His striped, woolen cap nearly covering the twinkle in his eyes, Gough stormed the stage with grand waves and bows, running windup toys on his keyboard and even smelling his armpits. It was a sign of priorities to come, as he played for more than two-and-a-half hours, taking delight in dashing the hype and steadily clearing the room.

"The crowd is dwindling, and I don't care," Gough declared near

the end, after countless fibs that he was doing his last song. "I'm the Badly Drawn Boy, and I'll be heir to the better music in the world."

For Gough, that music must be American. He rattled off the names of his personal heroes, from Sebadoh, the Pixies, Pavement and the Flaming Lips to Neil Young, Frank Zappa, Captain Beefheart and Bruce Springsteen.

Gough cited '70s Springsteen bootlegs in calling for the crowd to "settle down" for a long show, and evoked a populist fervor in breaking down the walls between performer and audience: He shook countless hands, hugged and kissed fans and even strode onto a side-stage bar.

He shared his background as a laborer in a printing factory who was lucky enough to have DJ Shadow tap him for the UNKLE album Psyence Fiction. He thanked Boston for "one of the best nights of my life." And he suggested Jim Carrey for U.S. president, noting the election choice was already "Dumb or Dumber."

Now and then, Gough would

play music as well, and when he fingerpicked his electric guitar and sang such tunes as "Stone in the Water," "Camping Next to Water" and the requested solo offering "Outside There's a Light," he charmed the crowd. His four-piece band lent periodic support, most notably in the keyboard textures and choppy beat behind "Everybodys Stalking," but the musicians had to go with the flow like everyone else, treating the gig almost like a jam session.

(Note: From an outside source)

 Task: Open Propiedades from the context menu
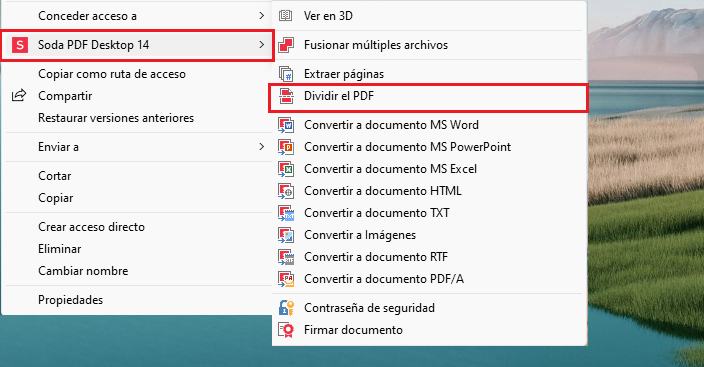(70, 300)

"He's a little egomaniacal," Boston University student Sarah Freedberg, 21, said as she walked out with friends, "but entertaining nonetheless."

Those who left even earlier missed some intriguing change-ups that Gough left for the home stretch, including the acoustic "This Song," the Burt Bacharach-like piano soliloquy "Magic in the Air" and the twangy, plaintive "Pissing in the Wind," whose chorus was the telling attention-plea "Just give me something, I'll take nothing." On the other hand, those who left early avoided a noodling

noise-guitar waltz that Gough said fans could stop only by cheering, before he changed the requirement to booing. The crowd readily complied.

"He's got great stage charisma, and directing the audience is very cool," said Sharon Milsted, 20, of Grantham, N.H., who bought Bewilderbeast after reading about Badly Drawn Boy in the U.K. press. "It's so different from what you hear on top-40 [radio]."

"There's a lot of diversity to the music," said Keith Morrison, 24, of Somerville, Massachusetts. "It wasn't Limp Bizkit or Korn."